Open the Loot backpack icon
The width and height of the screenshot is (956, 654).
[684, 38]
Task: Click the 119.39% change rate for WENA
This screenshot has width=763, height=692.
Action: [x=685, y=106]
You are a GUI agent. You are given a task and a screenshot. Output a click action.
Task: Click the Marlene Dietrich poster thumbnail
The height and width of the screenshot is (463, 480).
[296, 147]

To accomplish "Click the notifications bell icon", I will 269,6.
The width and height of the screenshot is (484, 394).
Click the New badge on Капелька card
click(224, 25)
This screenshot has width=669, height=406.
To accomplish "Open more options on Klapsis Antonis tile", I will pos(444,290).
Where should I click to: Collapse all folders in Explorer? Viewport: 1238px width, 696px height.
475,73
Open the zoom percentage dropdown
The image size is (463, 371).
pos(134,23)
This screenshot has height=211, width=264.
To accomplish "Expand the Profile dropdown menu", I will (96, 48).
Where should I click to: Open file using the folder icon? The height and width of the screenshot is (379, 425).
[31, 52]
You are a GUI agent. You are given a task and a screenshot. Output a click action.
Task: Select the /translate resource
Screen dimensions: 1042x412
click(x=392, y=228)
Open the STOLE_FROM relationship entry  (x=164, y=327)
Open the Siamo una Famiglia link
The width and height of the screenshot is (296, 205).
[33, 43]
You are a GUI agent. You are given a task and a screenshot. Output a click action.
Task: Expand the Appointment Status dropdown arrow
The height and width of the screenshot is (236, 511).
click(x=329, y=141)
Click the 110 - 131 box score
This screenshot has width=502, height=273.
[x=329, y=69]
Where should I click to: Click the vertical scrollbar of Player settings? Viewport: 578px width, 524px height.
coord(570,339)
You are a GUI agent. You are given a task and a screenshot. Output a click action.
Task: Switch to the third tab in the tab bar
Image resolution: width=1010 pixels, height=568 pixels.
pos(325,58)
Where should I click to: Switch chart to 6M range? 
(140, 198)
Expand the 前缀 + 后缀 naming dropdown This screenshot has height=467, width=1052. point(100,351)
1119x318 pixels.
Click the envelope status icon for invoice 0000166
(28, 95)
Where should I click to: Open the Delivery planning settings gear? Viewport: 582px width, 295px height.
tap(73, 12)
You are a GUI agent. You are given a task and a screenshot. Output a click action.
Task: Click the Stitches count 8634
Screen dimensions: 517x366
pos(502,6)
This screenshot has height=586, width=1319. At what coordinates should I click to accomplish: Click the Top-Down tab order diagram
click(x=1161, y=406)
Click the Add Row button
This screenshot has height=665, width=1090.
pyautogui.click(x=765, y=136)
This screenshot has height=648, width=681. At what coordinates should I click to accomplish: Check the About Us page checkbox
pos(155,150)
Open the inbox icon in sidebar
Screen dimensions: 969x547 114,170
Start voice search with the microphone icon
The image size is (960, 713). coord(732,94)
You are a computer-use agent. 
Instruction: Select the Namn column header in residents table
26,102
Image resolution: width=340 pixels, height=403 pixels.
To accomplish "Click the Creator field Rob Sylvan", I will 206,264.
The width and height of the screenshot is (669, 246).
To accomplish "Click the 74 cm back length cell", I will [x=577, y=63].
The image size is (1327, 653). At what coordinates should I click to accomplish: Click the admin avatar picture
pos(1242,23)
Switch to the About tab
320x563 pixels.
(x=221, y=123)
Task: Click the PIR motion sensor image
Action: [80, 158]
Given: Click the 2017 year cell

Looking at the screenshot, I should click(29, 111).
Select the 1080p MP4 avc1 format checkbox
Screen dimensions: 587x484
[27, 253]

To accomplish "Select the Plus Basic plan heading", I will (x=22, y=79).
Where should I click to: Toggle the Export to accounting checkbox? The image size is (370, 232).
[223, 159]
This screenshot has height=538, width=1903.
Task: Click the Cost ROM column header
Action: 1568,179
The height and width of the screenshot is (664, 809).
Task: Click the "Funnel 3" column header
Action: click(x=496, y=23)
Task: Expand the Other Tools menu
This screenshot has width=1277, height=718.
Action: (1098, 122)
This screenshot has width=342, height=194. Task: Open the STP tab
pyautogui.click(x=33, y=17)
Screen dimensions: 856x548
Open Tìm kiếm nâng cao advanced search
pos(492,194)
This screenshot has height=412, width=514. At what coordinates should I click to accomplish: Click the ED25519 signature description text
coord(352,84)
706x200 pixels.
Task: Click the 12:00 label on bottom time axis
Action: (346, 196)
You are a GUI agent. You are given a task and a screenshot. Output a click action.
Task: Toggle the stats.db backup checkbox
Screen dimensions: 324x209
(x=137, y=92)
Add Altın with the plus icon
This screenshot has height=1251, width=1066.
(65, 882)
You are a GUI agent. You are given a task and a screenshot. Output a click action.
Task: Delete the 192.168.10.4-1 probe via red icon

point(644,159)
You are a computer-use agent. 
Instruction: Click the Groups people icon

# TASK OBJECTIVE
Output the records again in full. Keep every character as written.

# OUTPUT FOR THIS EXERCISE
Open the Loot backpack icon
The width and height of the screenshot is (956, 654).
[684, 38]
Task: Click the 119.39% change rate for WENA
This screenshot has width=763, height=692.
Action: [x=685, y=106]
You are a GUI agent. You are given a task and a screenshot. Output a click action.
Task: Click the Marlene Dietrich poster thumbnail
The height and width of the screenshot is (463, 480).
[296, 147]

To accomplish "Click the notifications bell icon", I will 269,6.
The width and height of the screenshot is (484, 394).
Click the New badge on Капелька card
click(224, 25)
This screenshot has width=669, height=406.
To accomplish "Open more options on Klapsis Antonis tile", I will pos(444,290).
Where should I click to: Collapse all folders in Explorer? Viewport: 1238px width, 696px height.
475,73
Open the zoom percentage dropdown
The image size is (463, 371).
pos(134,23)
This screenshot has height=211, width=264.
To accomplish "Expand the Profile dropdown menu", I will (96, 48).
Where should I click to: Open file using the folder icon? The height and width of the screenshot is (379, 425).
[31, 52]
You are a GUI agent. You are given a task and a screenshot. Output a click action.
Task: Select the /translate resource
Screen dimensions: 1042x412
click(x=392, y=228)
Open the STOLE_FROM relationship entry  (x=164, y=327)
Open the Siamo una Famiglia link
The width and height of the screenshot is (296, 205).
[33, 43]
You are a GUI agent. You are given a task and a screenshot. Output a click action.
Task: Expand the Appointment Status dropdown arrow
The height and width of the screenshot is (236, 511).
click(x=329, y=141)
Click the 110 - 131 box score
This screenshot has width=502, height=273.
[x=329, y=69]
Where should I click to: Click the vertical scrollbar of Player settings? Viewport: 578px width, 524px height.
coord(570,339)
You are a GUI agent. You are given a task and a screenshot. Output a click action.
Task: Switch to the third tab in the tab bar
Image resolution: width=1010 pixels, height=568 pixels.
pos(325,58)
Where should I click to: Switch chart to 6M range? 
(140, 198)
Expand the 前缀 + 后缀 naming dropdown This screenshot has height=467, width=1052. point(100,351)
1119x318 pixels.
Click the envelope status icon for invoice 0000166
(28, 95)
Where should I click to: Open the Delivery planning settings gear? Viewport: 582px width, 295px height.
tap(73, 12)
You are a GUI agent. You are given a task and a screenshot. Output a click action.
Task: Click the Stitches count 8634
Screen dimensions: 517x366
pos(502,6)
This screenshot has height=586, width=1319. At what coordinates should I click to accomplish: Click the Top-Down tab order diagram
click(x=1161, y=406)
Click the Add Row button
This screenshot has height=665, width=1090.
pyautogui.click(x=765, y=136)
This screenshot has height=648, width=681. At what coordinates should I click to accomplish: Check the About Us page checkbox
pos(155,150)
Open the inbox icon in sidebar
Screen dimensions: 969x547 114,170
Start voice search with the microphone icon
The image size is (960, 713). coord(732,94)
You are a computer-use agent. 
Instruction: Select the Namn column header in residents table
26,102
Image resolution: width=340 pixels, height=403 pixels.
To accomplish "Click the Creator field Rob Sylvan", I will 206,264.
The width and height of the screenshot is (669, 246).
To accomplish "Click the 74 cm back length cell", I will [x=577, y=63].
The image size is (1327, 653). At what coordinates should I click to accomplish: Click the admin avatar picture
pos(1242,23)
Switch to the About tab
320x563 pixels.
(x=221, y=123)
Task: Click the PIR motion sensor image
Action: [80, 158]
Given: Click the 2017 year cell

Looking at the screenshot, I should click(29, 111).
Select the 1080p MP4 avc1 format checkbox
Screen dimensions: 587x484
[27, 253]

To accomplish "Select the Plus Basic plan heading", I will (x=22, y=79).
Where should I click to: Toggle the Export to accounting checkbox? The image size is (370, 232).
[223, 159]
This screenshot has height=538, width=1903.
Task: Click the Cost ROM column header
Action: 1568,179
The height and width of the screenshot is (664, 809).
Task: Click the "Funnel 3" column header
Action: click(x=496, y=23)
Task: Expand the Other Tools menu
This screenshot has width=1277, height=718.
Action: (1098, 122)
This screenshot has width=342, height=194. Task: Open the STP tab
pyautogui.click(x=33, y=17)
Screen dimensions: 856x548
Open Tìm kiếm nâng cao advanced search
pos(492,194)
This screenshot has height=412, width=514. At what coordinates should I click to accomplish: Click the ED25519 signature description text
coord(352,84)
706x200 pixels.
Task: Click the 12:00 label on bottom time axis
Action: (346, 196)
You are a GUI agent. You are given a task and a screenshot. Output a click action.
Task: Toggle the stats.db backup checkbox
Screen dimensions: 324x209
(x=137, y=92)
Add Altın with the plus icon
This screenshot has height=1251, width=1066.
(65, 882)
You are a GUI agent. You are given a task and a screenshot. Output a click action.
Task: Delete the 192.168.10.4-1 probe via red icon

point(644,159)
You are a computer-use agent. 
Instruction: Click the Groups people icon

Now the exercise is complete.